** Input data **
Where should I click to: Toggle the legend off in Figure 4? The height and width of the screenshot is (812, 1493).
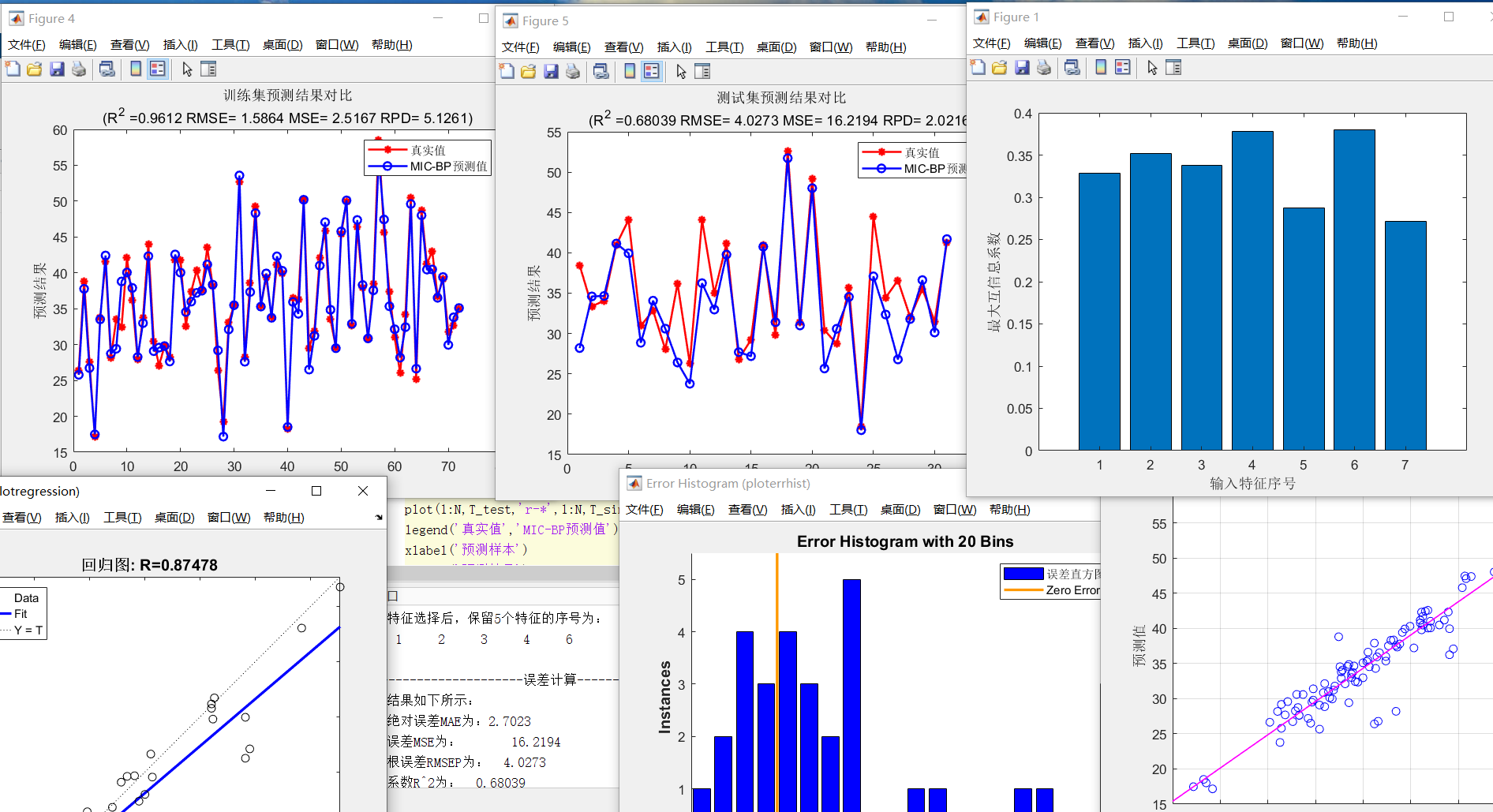point(157,69)
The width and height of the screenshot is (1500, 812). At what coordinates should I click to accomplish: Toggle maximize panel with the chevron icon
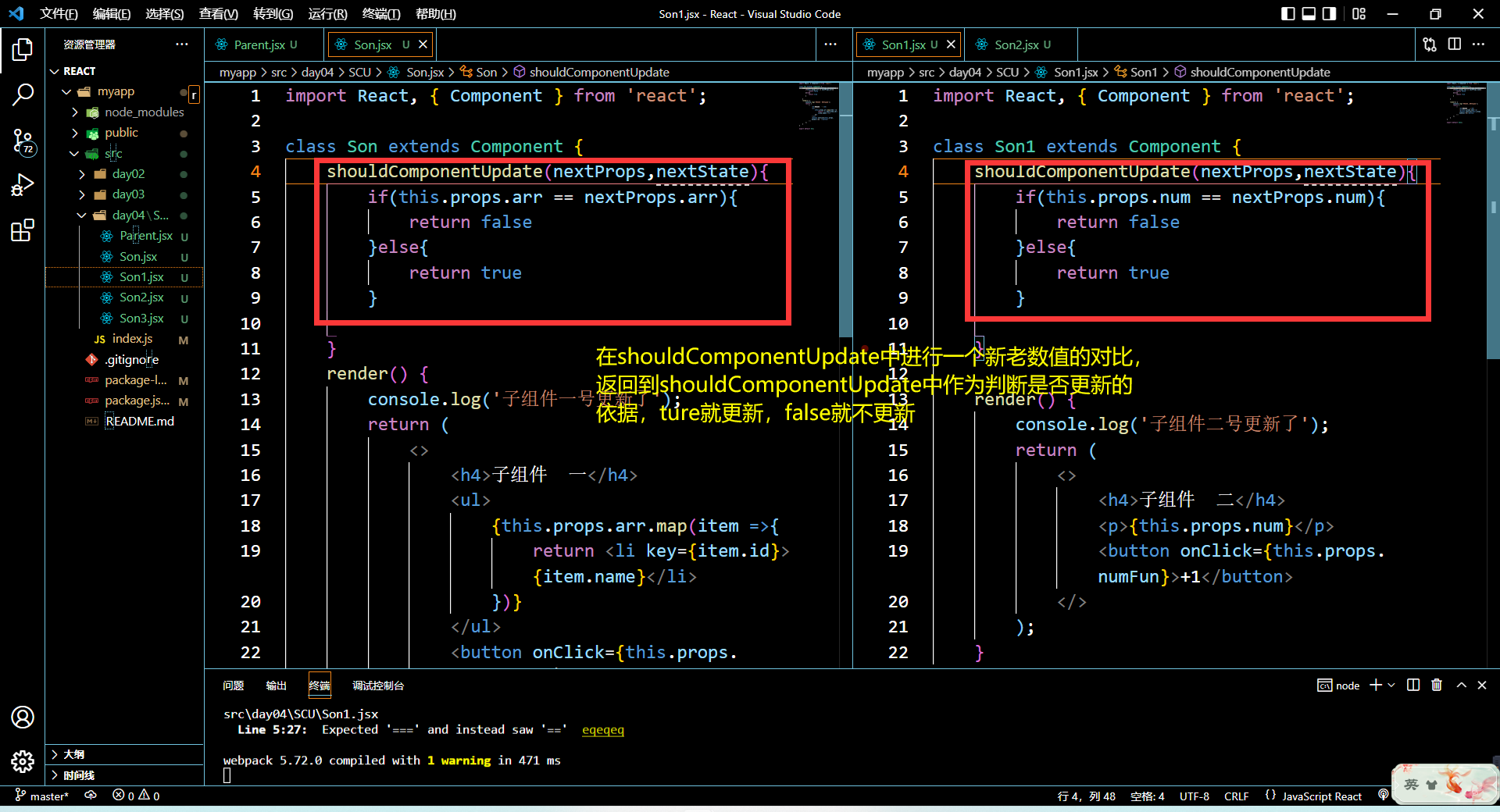coord(1460,685)
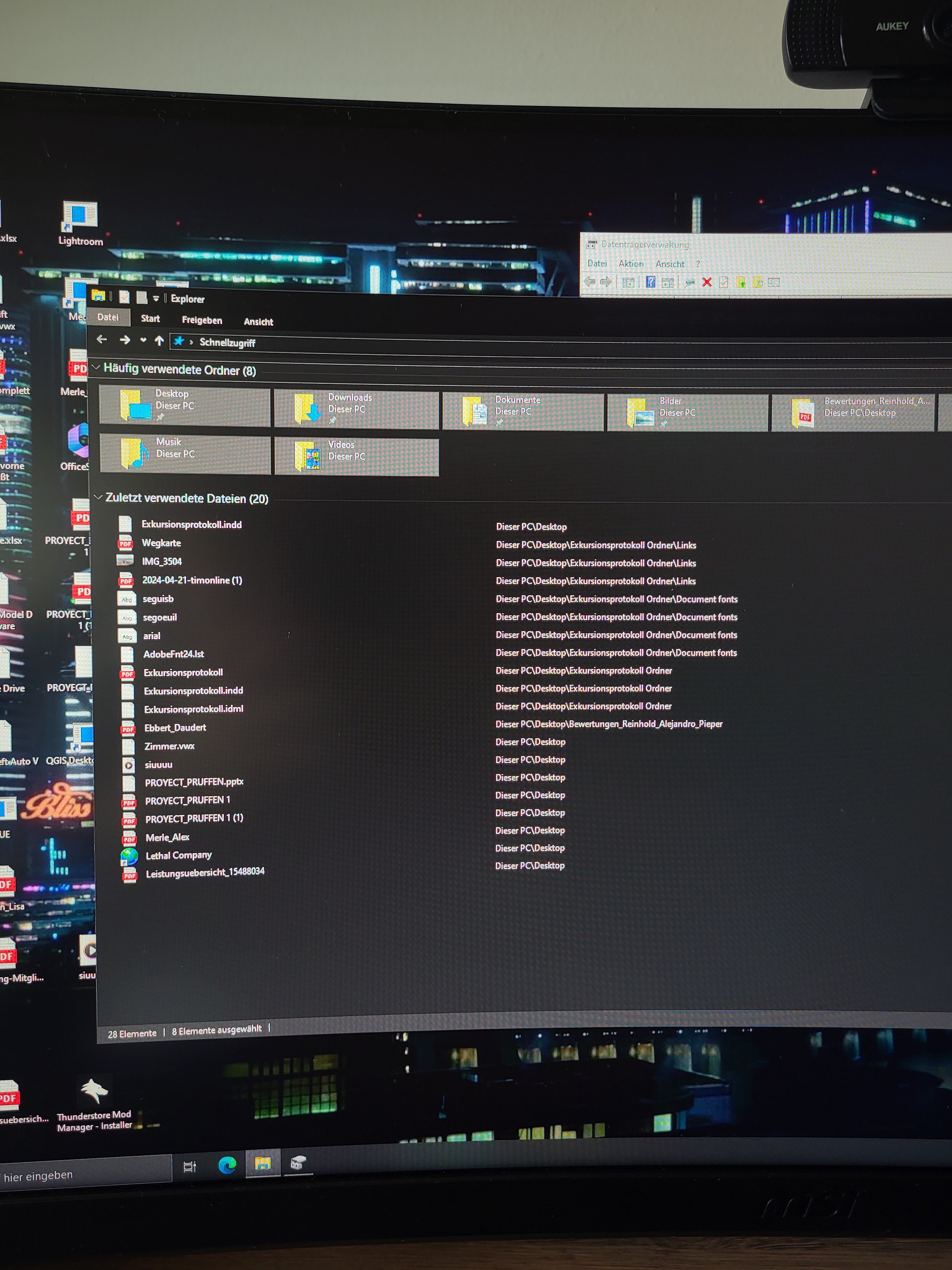
Task: Click the Schnellzugriff address bar
Action: [227, 342]

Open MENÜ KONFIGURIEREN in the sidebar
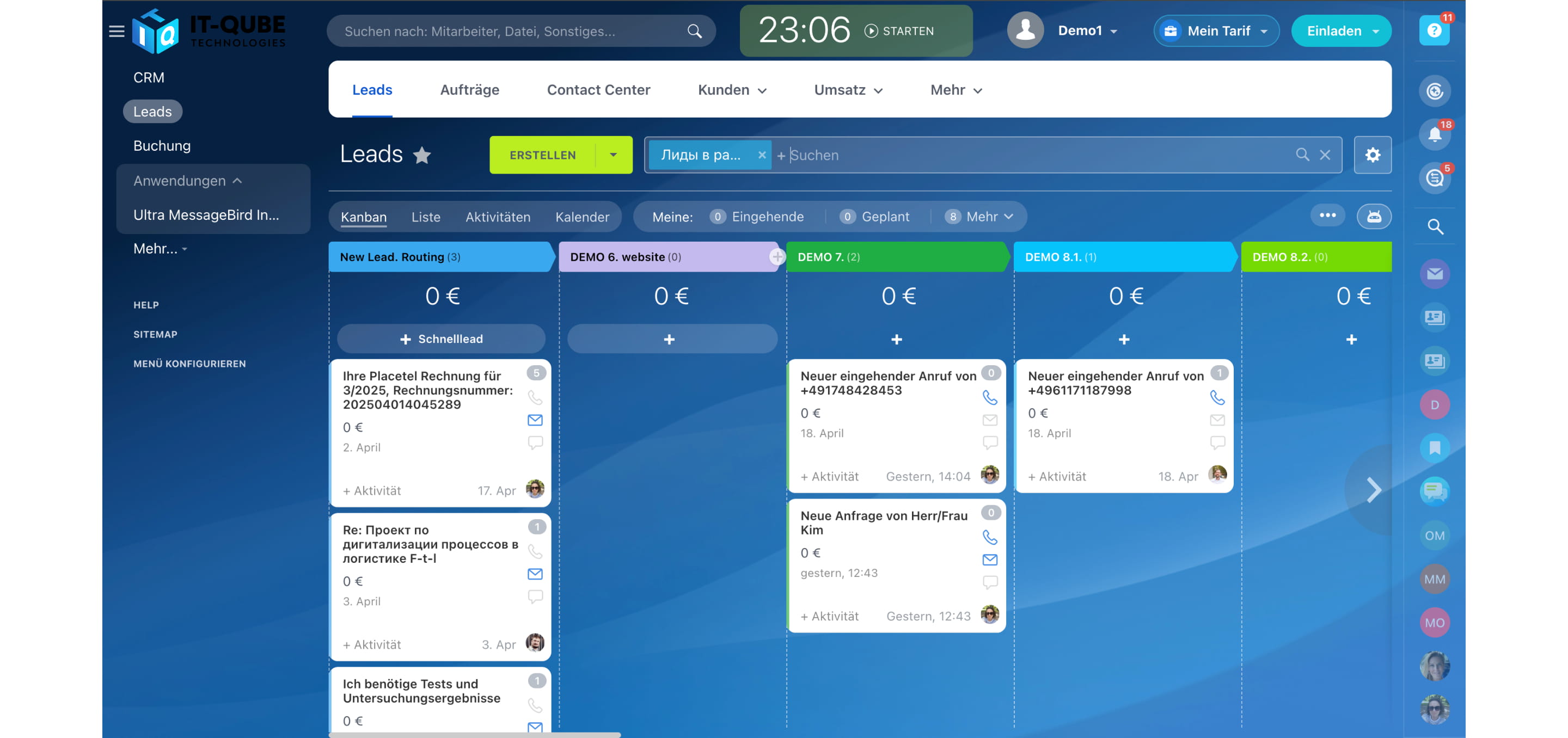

** Activity **
Pictures are to be dropped, and every record is to be copied exactly.

** Problem solution **
Where should I click to: Toggle the legend off in Figure 4? The height and width of the screenshot is (812, 1493).
point(157,69)
The width and height of the screenshot is (1500, 812). At what coordinates should I click to accomplish: Toggle maximize panel with the chevron icon
coord(1460,685)
Task: Click the Schnellzugriff address bar
Action: [227, 342]

Open MENÜ KONFIGURIEREN in the sidebar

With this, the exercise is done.